L'innalzamento delle temperature globali, unito alla maggiore frequenza di eventi estremi come piogge improvvise, alluvioni, siccità alternate a umidità persistente, sta modificando il raggio d'azione di vettori come zanzare, zecche, flebotomi, rimarca la Sima. Il rapporto 'Climate Change 2022' dell'Ipcc (Intergovernmental Panel on Climate Change) segnala come il rischio di trasmissione arbovirale di Dengue, Chikungunya, Zika e febbre gialla sia aumentato del 30% a livello globale solo nell'ultimo decennio.
In Europa i casi autoctoni di Dengue sono cresciuti del 600% tra il 2010 e il 2022, passando da 10 episodi noti nel 2010 a oltre 70 nel 2022. Una curva che, se non contrastata, è destinata a salire.
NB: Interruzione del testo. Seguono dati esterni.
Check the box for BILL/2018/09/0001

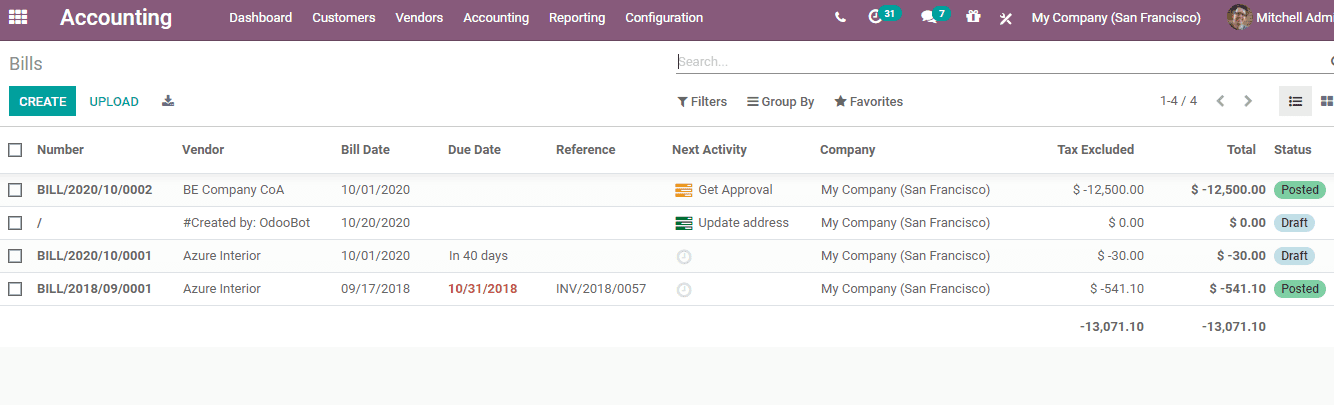tap(15, 289)
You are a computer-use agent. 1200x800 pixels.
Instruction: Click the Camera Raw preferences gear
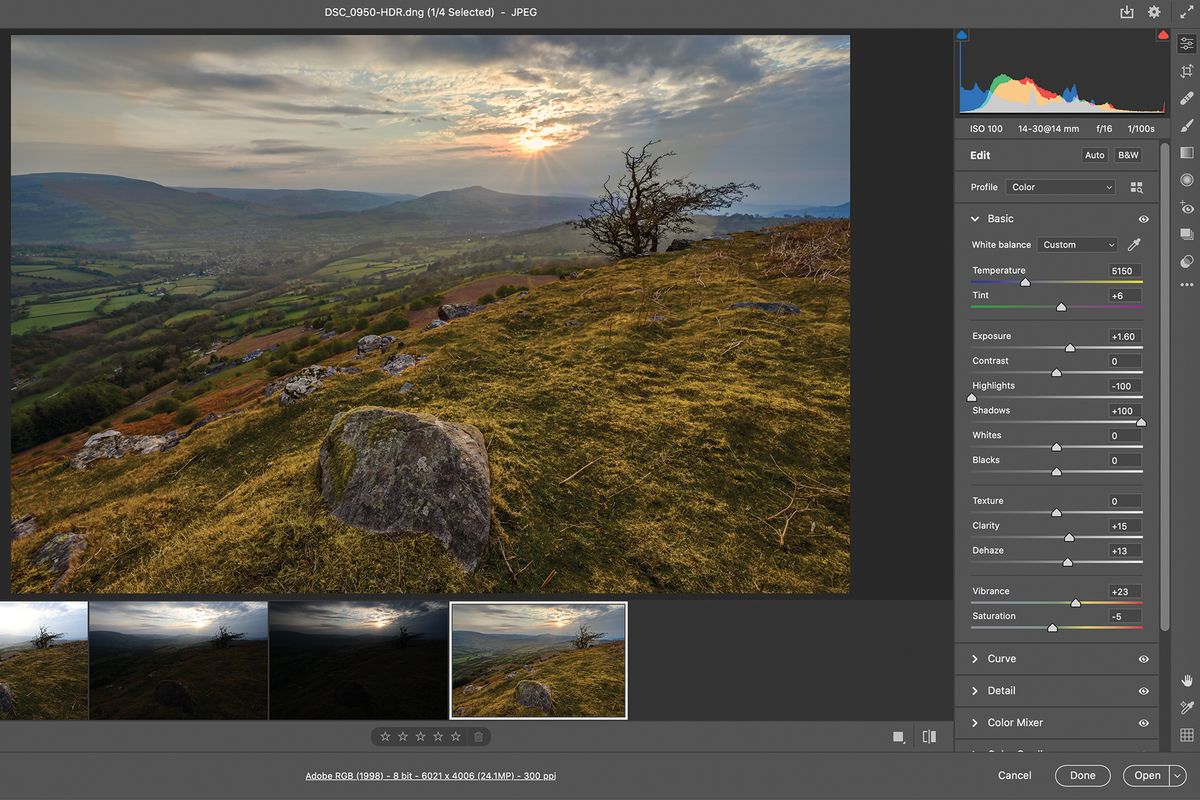1152,12
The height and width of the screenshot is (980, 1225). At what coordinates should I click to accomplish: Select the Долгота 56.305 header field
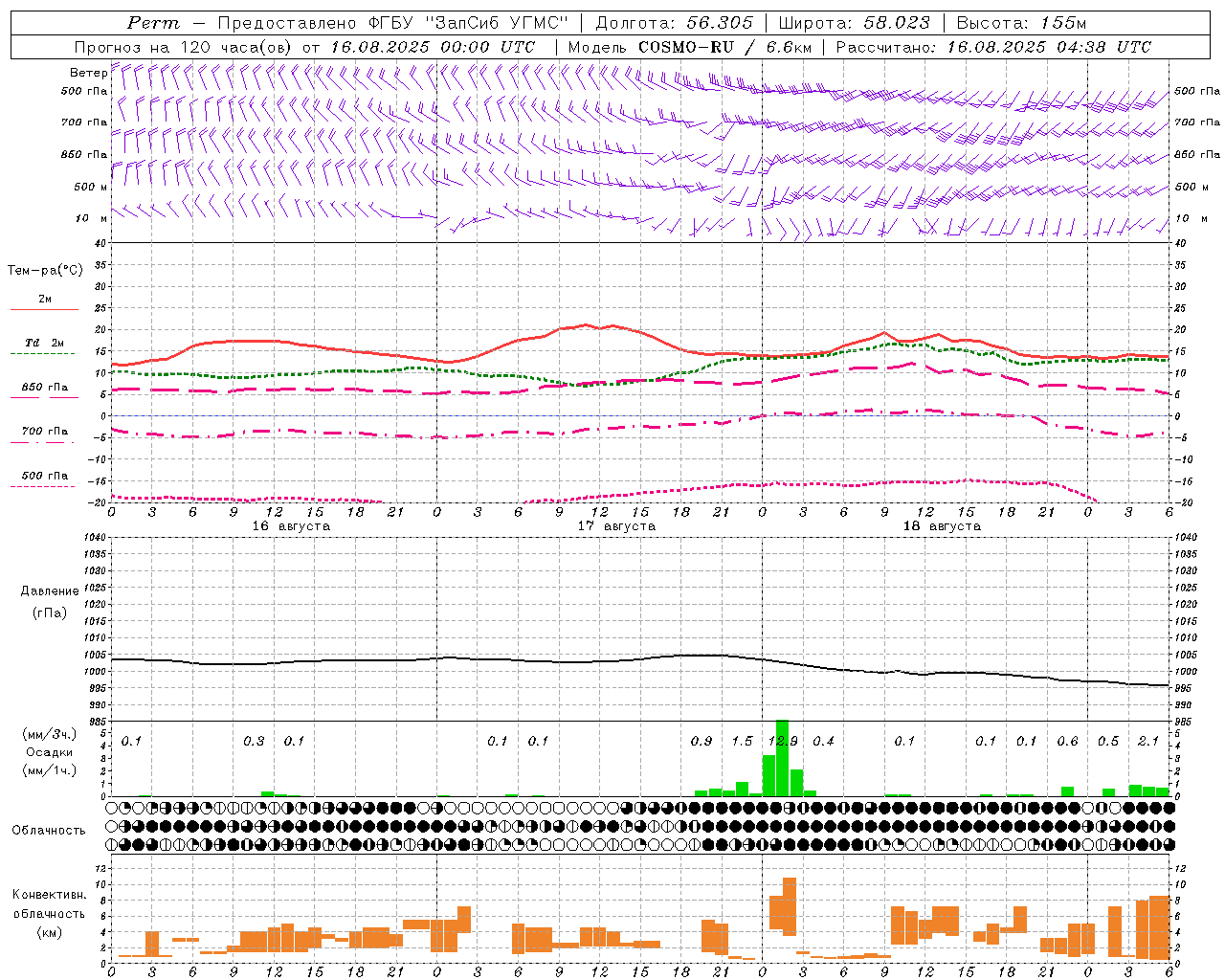(x=675, y=23)
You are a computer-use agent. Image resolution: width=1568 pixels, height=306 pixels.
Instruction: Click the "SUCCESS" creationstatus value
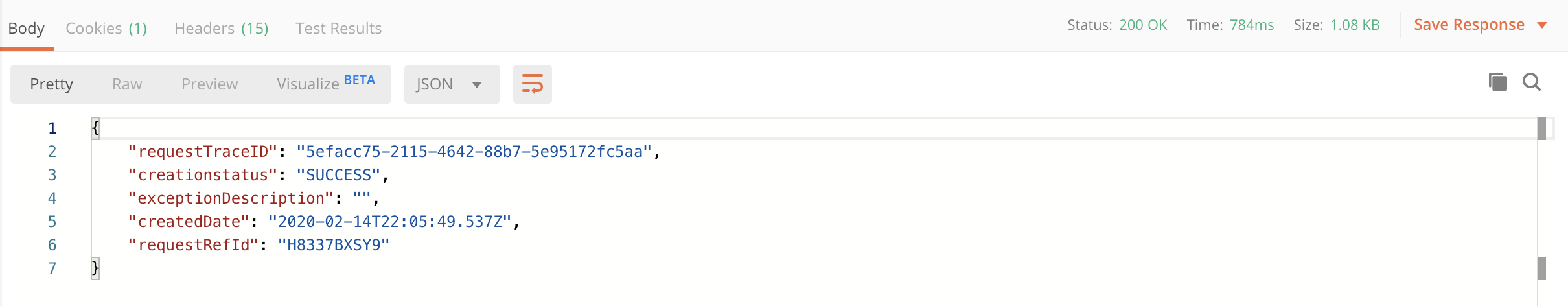click(x=338, y=175)
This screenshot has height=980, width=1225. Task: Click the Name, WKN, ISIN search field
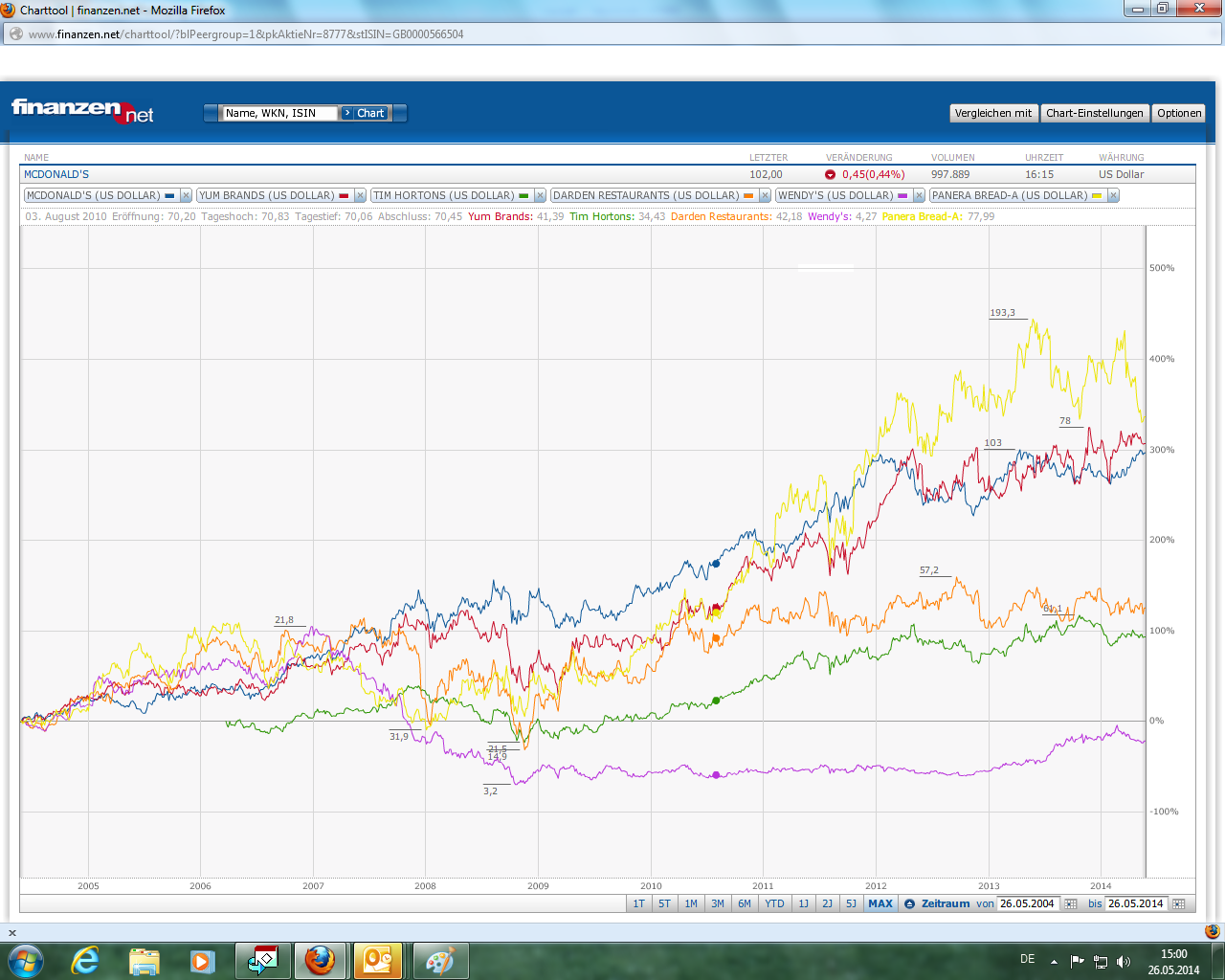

Cosa possiamo fare, concretamente, per proteggere la salute pubblica senza cedere al panico? Un primo elenco lo illustra il presidente Sima, Alessandro Miani: «Innanzitutto, serve una sorveglianza entomologica e virologica costante, soprattutto nei mesi caldi, da maggio a ottobre. La prevenzione passa anche per gesti quotidiani: eliminare i ristagni d'acqua nei cortili, svuotare i sottovasi, coprire i bidoni, utilizzare zanzariere e repellenti, specie al crepuscolo». A livello sistemico, aggiunge invece Miani, «è indispensabile integrare la salute umana, animale e ambientale secondo l'approccio One Health, riconosciuto dall'Oms come la via più efficace per affrontare le sfide sanitarie emergenti. Interventi urbanistici mirati, regolamentazione dell'uso di pesticidi, miglioramento del drenaggio urbano, ma anche screening per i viaggiatori provenienti da zone endemiche: tutto contribuisce a costruire una resilienza diffusa».